Nachbarschaft

Ich habe üblicherweise Seifenblasen im Haus. Wenn mir gerade danach ist, stelle ich mich auf den Balkon, puste ein paar Seifenblasen in die Welt, freue mich daran und hoffe, dass es vielleicht irgendwo in den Nachbarhäusern oder auf der Straße Menschen gibt, die zufällig gerade aus dem Fenster gucken oder in den Himmel gucken und sich auch über unerwartete Seifenblasen freuen.

Heute stand ich wieder auf dem Balkon und pustete Seifenblasen. Dann füllte ich die Gießkanne in der Badewanne und goß die Pflanzen, als mir jemand von der anderen Straßenseite etwas zurief: „Da haben Sie meinen Sohn eben sehr glücklich gemacht!“

Was ich geantwortet habe, weiß ich nicht mehr und dass ich ohne Hose auf dem Balkon stand, na ja, geschenkt.

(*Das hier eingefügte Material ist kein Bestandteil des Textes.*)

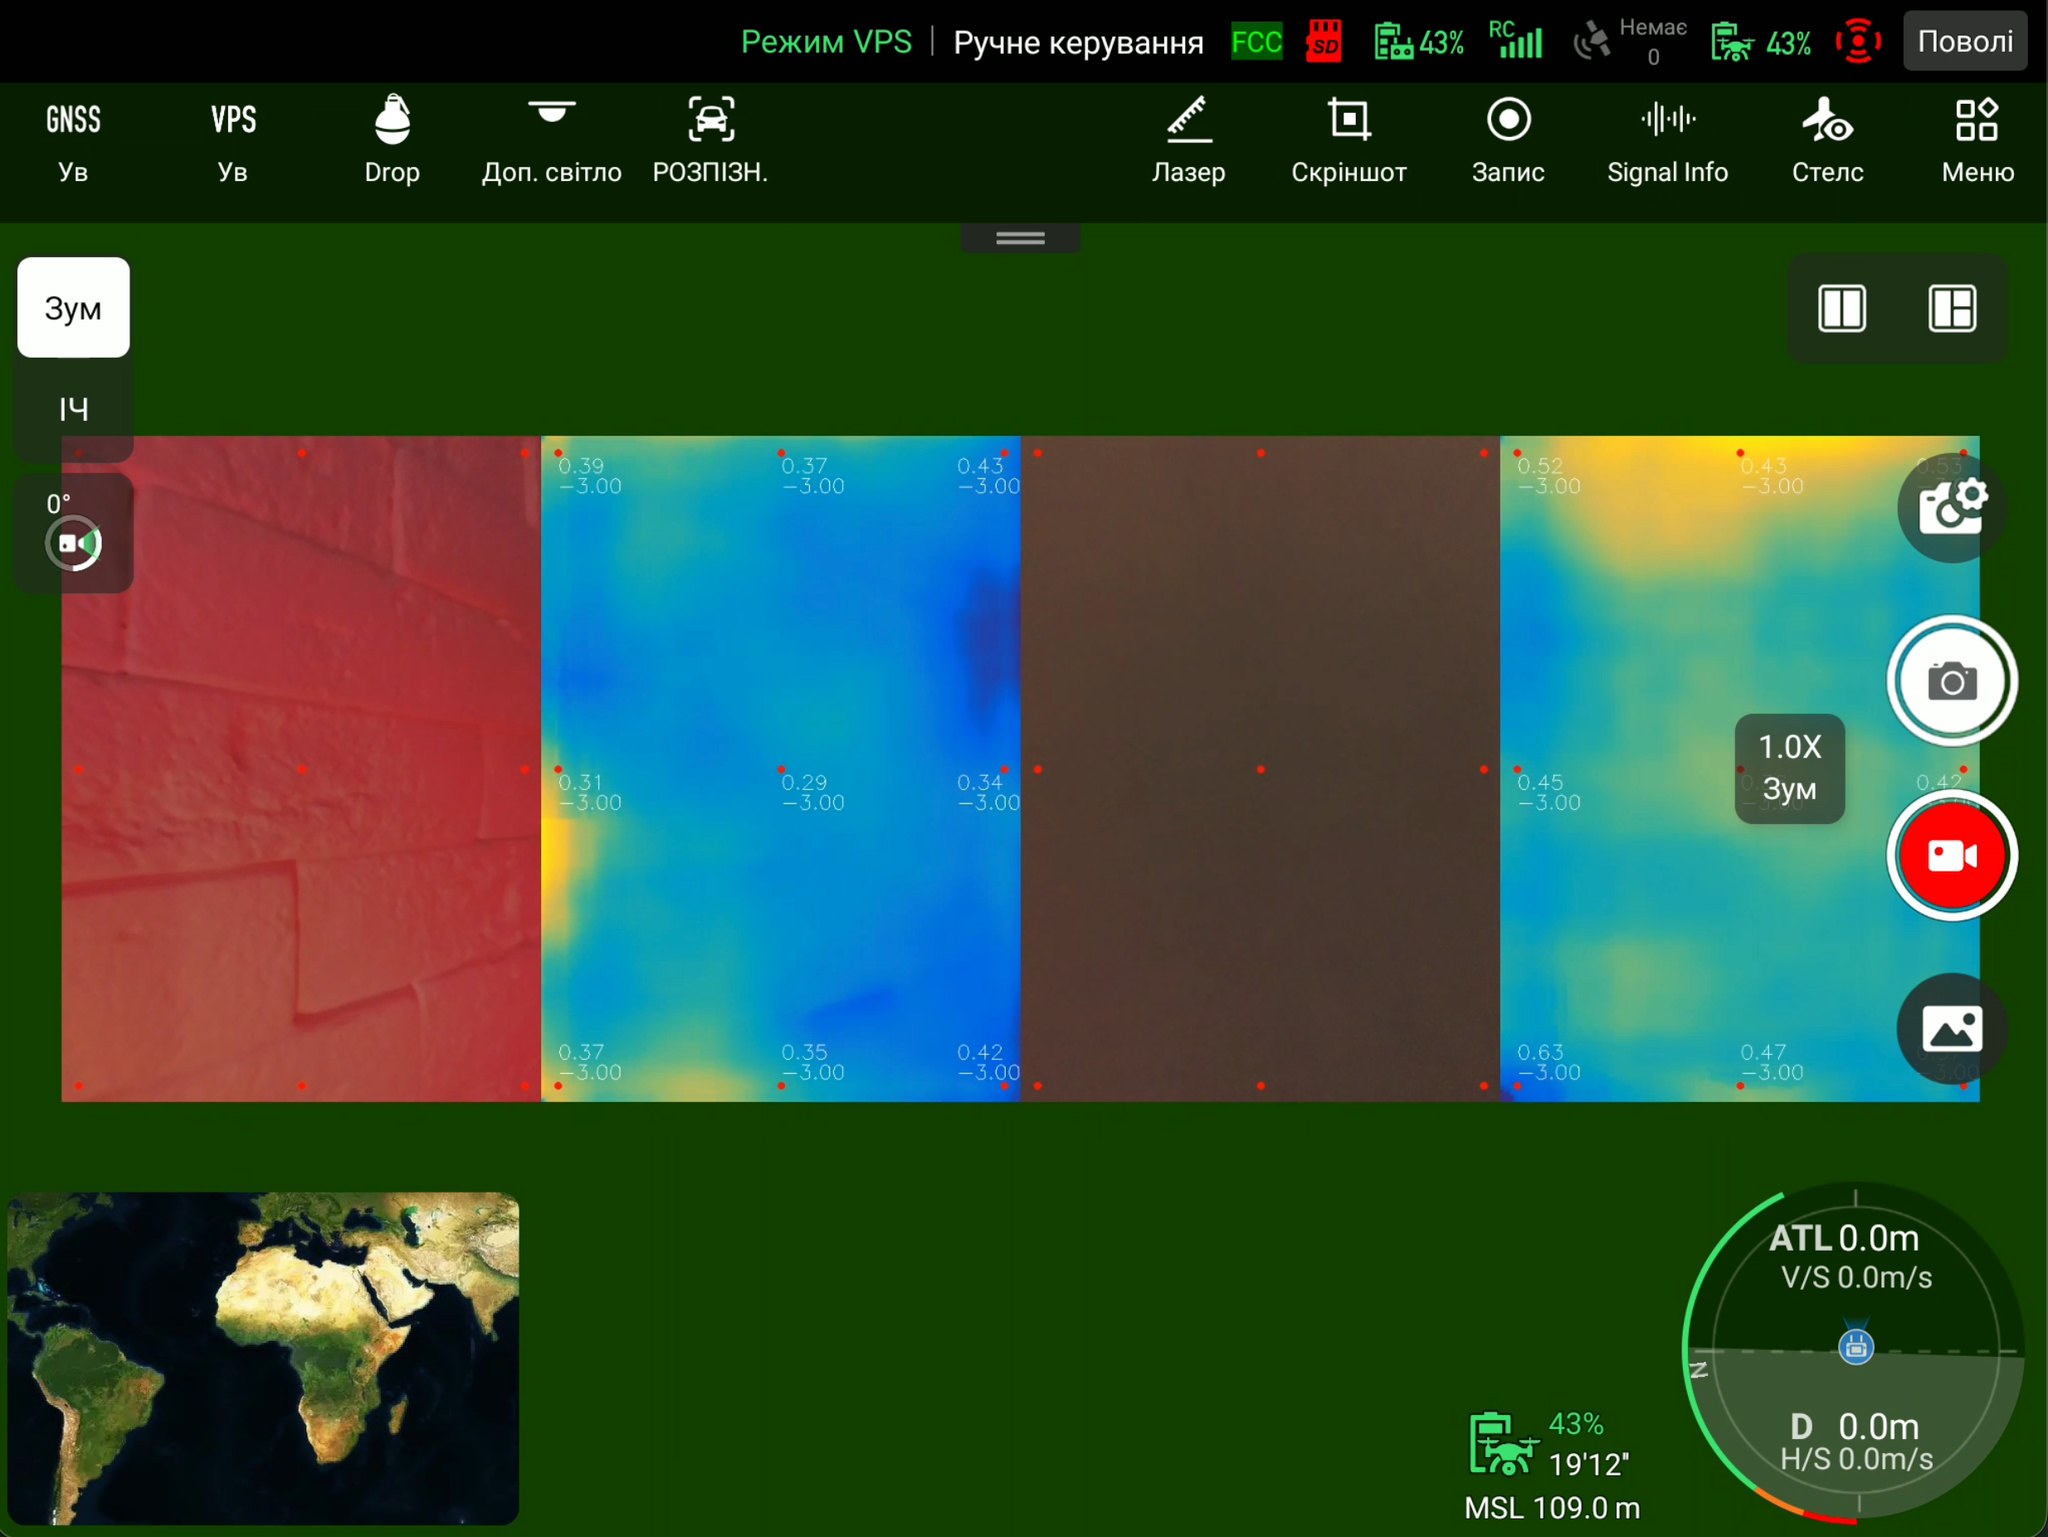Activate the Лазер rangefinder tool
Image resolution: width=2048 pixels, height=1537 pixels.
click(1188, 140)
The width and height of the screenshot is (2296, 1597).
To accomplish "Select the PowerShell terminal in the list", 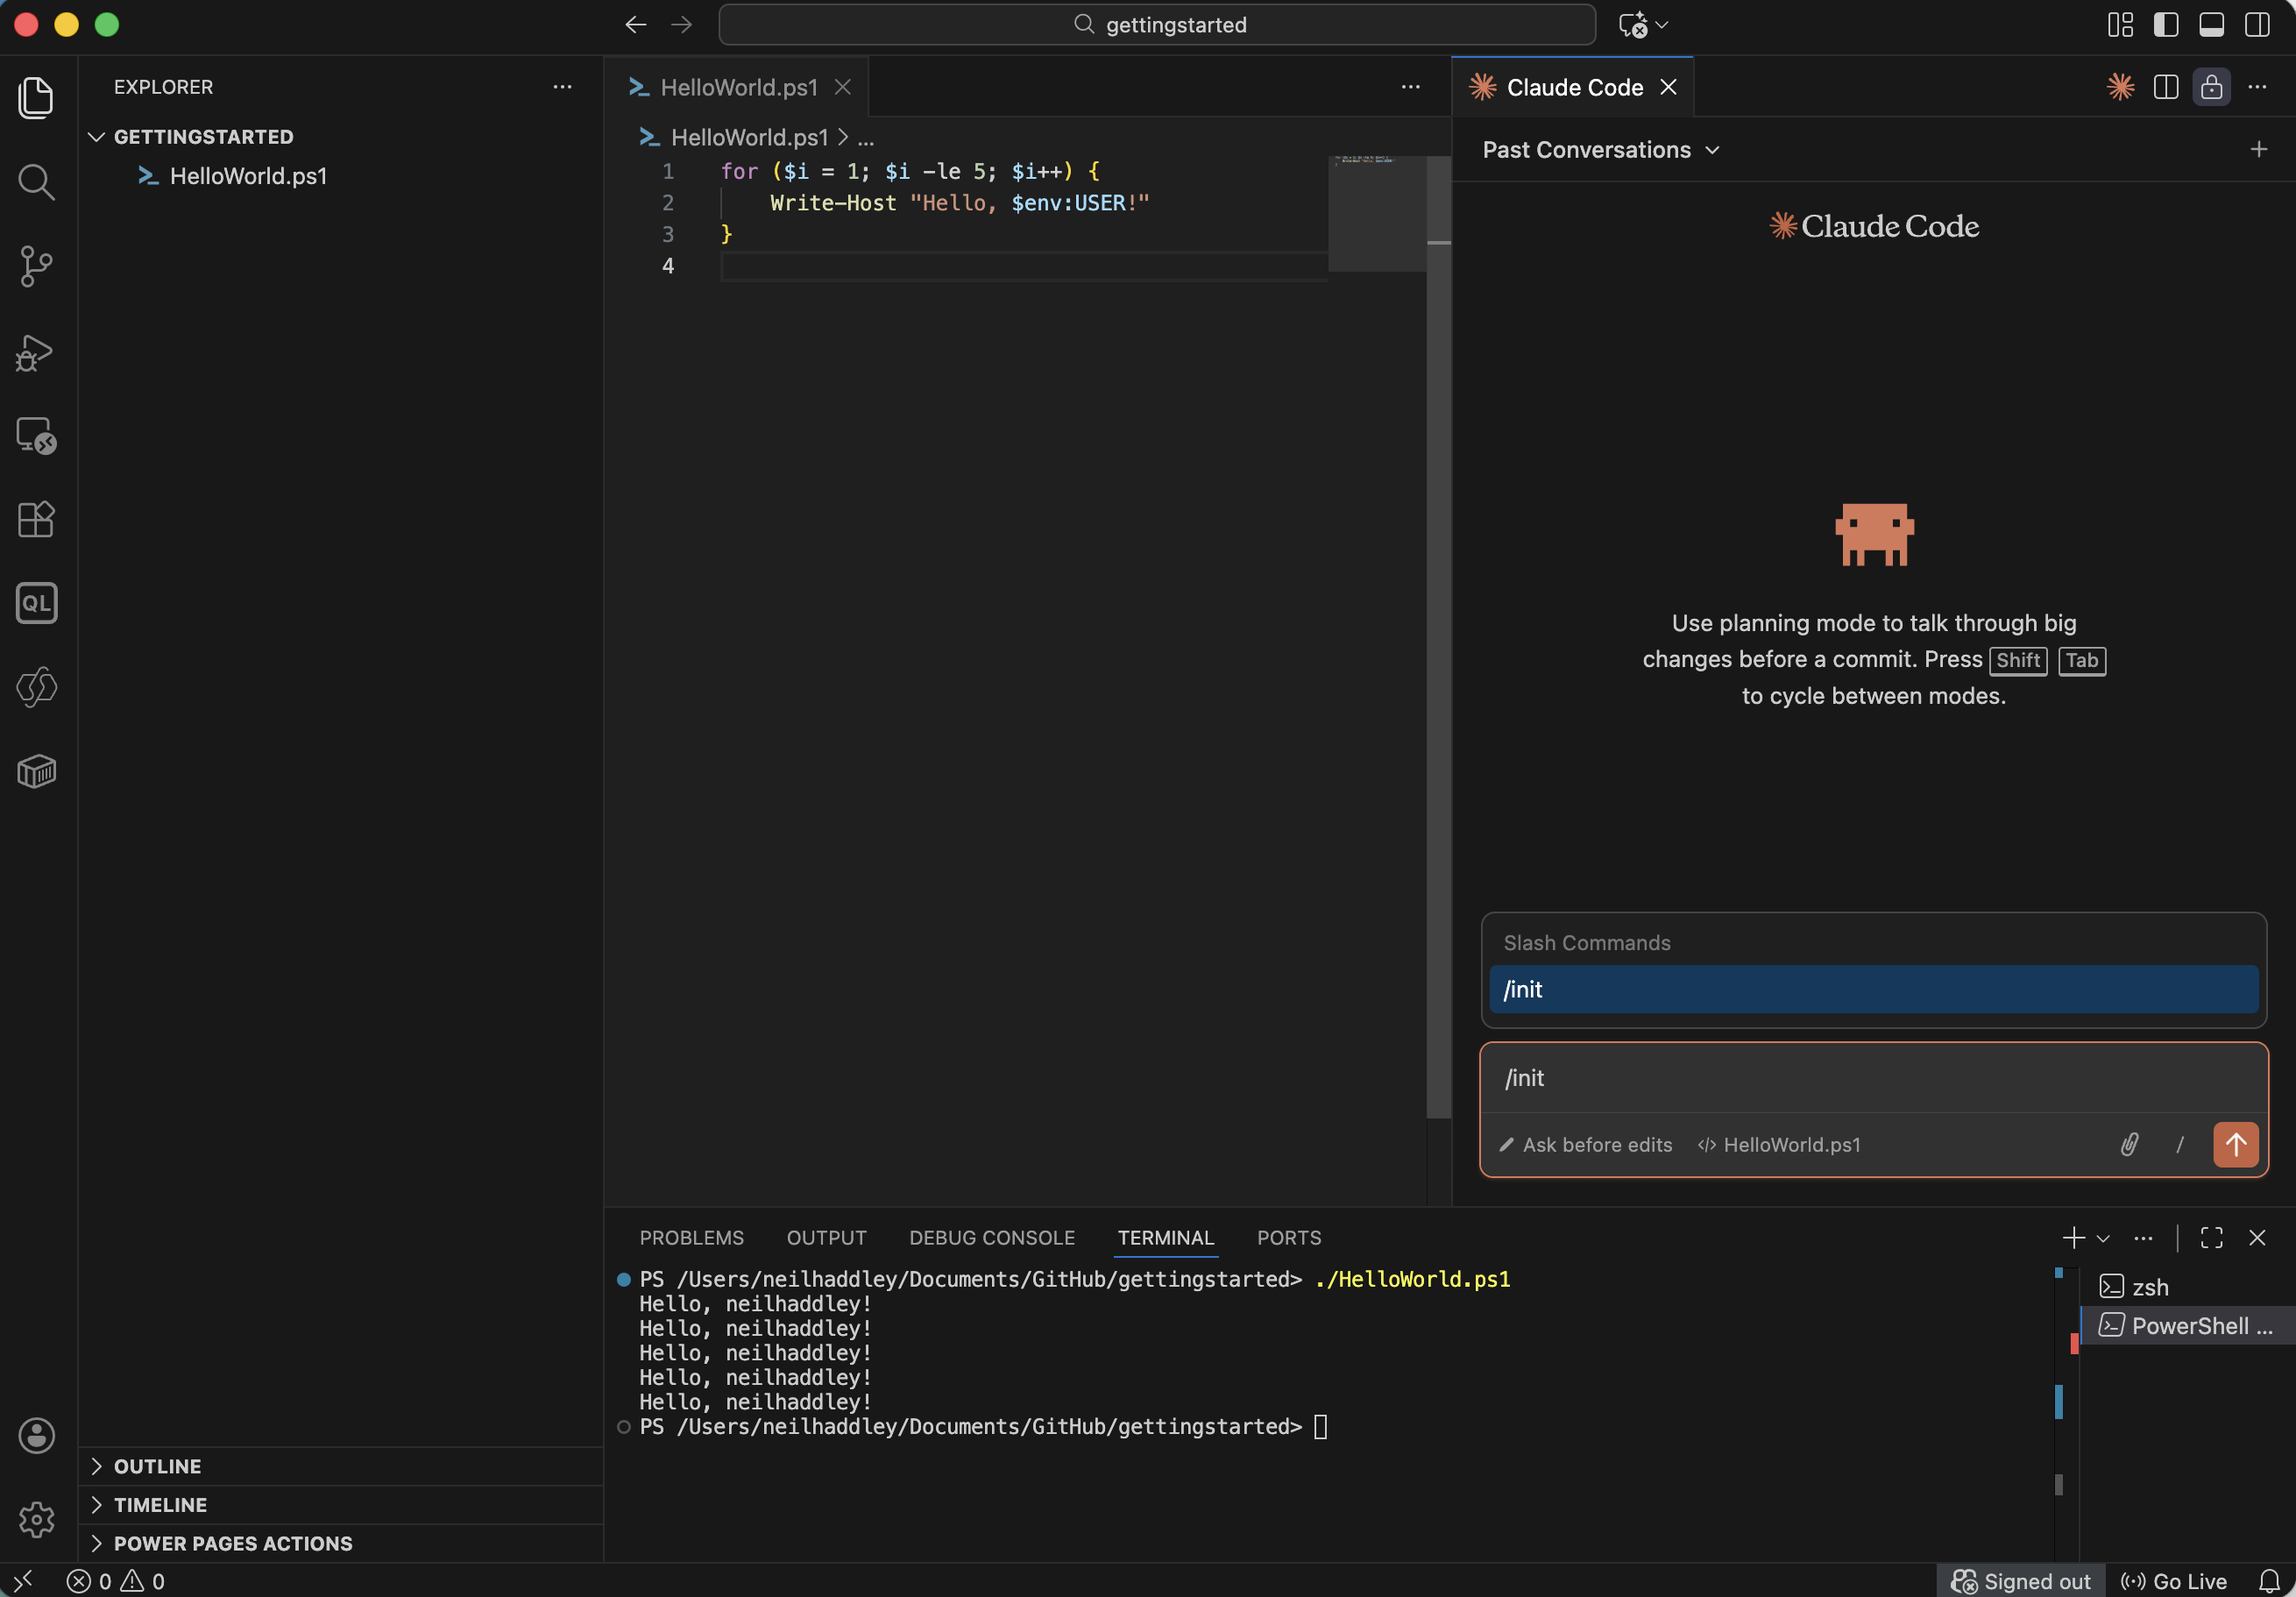I will pyautogui.click(x=2189, y=1325).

So jedenfalls stelle ich mir Stadtnachbarschaft vor.

5 Antworten auf „Nachbarschaft“

  1. Habe ich erst letztes Wochenende erlebt: ich liege auf dem Sofa, schaue durch die offene Balkontür und sehe Seifenblasen. Da hier zwei kleine Kinder im Haus wohnen, dachte ich erst an die. Aber nein: es war eine Nachbarin, die auf ihrem Balkon saß und gedankenverloren Blasen produzierte ;)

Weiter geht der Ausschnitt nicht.